Earlier this year, I argued that JetBlue Airways (NASDAQ: JBLU ) -- long-fallen from its glory days as the darling of the airline industry -- might be ready for takeoff again. The company's solid Q3 earnings report and strong outlook provide some early confirmation that JetBlue is returning to form. As margins rebound over the next several years, JetBlue stock could soar higher.
JetBlue hits turbulence
JetBlue has had a rough couple of years from a cost perspective. It's faced severe maintenance cost increases since 2011, due to problems with the engines on its Embraer (NYSE: ERJ ) E-190 planes . Furthermore, it was affected more severely by Hurricane Sandy than other airlines, due to its geographical concentration in the Northeast.
On the company's recent earnings call, airline analyst Glenn Engel noted that 2013 will be the fifth consecutive year that JetBlue's non-fuel unit costs have risen faster than the industry average . These cost increases are largely driven by employee pay increases and JetBlue's aging fleet. Worse yet, the higher expenses are challenging its identity as a "low-cost carrier."
However, JetBlue announced a major fleet restructuring this week, which should reverse some of these cost increases over the next five years.

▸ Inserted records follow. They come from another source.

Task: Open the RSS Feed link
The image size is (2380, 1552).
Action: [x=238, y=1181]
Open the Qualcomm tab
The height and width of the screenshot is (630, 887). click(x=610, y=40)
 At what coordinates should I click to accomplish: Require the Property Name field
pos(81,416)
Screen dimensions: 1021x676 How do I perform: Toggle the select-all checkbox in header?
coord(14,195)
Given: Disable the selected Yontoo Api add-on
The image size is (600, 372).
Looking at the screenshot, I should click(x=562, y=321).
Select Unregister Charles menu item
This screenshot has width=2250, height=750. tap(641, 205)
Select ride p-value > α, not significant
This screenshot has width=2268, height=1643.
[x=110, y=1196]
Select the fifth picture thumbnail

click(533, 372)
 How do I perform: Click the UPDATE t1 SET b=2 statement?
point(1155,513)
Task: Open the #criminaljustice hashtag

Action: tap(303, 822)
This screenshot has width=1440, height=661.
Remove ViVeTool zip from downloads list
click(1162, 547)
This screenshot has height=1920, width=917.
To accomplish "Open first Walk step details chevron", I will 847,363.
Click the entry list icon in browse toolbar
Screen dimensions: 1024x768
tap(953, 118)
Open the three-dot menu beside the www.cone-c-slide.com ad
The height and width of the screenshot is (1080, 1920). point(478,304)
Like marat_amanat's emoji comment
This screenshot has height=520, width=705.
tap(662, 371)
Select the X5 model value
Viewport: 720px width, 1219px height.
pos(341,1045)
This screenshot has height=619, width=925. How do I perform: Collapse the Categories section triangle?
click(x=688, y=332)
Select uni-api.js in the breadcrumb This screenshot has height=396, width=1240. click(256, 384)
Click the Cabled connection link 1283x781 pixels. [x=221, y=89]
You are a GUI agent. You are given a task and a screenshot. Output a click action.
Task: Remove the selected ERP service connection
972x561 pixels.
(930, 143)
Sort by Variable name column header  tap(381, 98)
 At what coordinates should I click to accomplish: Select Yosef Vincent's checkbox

First, JetBlue will halt the growth of its Embraer fleet -- which should reduce long-term maintenance cost increases. Second, the company is shifting its Airbus orders toward the larger A321 model. This will reduce JetBlue's unit costs, and allow the carrier to boost capacity in New York, where slot constraints have prevented it from growing.
Improvement in sight
JetBlue's Q3 results showed that the airline is already improving its performance. EPS grew 50% year over year to $0.21, JetBlue's best result ever. Passenger unit revenue increased 5.4% year over year, thanks to strong demand during the summer peak and better matching of capacity to demand in September.
JetBlue's management expects this strong revenue performance to continue in Q4. The company projects a 4% increase in October unit revenue, despite some headwinds due to hurricane-related flight cancellations last year. Holiday bookings look good, too, and JetBlue will have the first four of its larger, 190-seat A321 aircraft flying by the end of the year in order to meet this seasonally strong demand .
Furthermore, JetBlue's cost headwinds are already abating. In June, JetBlue signed a 10-year contract with engine manufacturer General Electric (NYSE: GE ) to maintain its E-190 engines, smoothing out maintenance costs . The addition of the more efficient Airbus A321 will also help reduce unit costs. Lastly, Hurricane Sandy added some costs last fall that won't repeat this year (weather permitting!). JetBlue's total unit costs are therefore expected to be about flat in Q4 .
Clear skies ahead
JetBlue is already starting to turn a corner in terms of profitability. Looking into 2014 and 2015, this momentum is likely to continue, boosted by better cost control and new revenue initiatives, including the rollout of JetBlue's "Mint" premium transcontinental service. These tailwinds could well lead to market-beating returns for JetBlue investors over the next several years.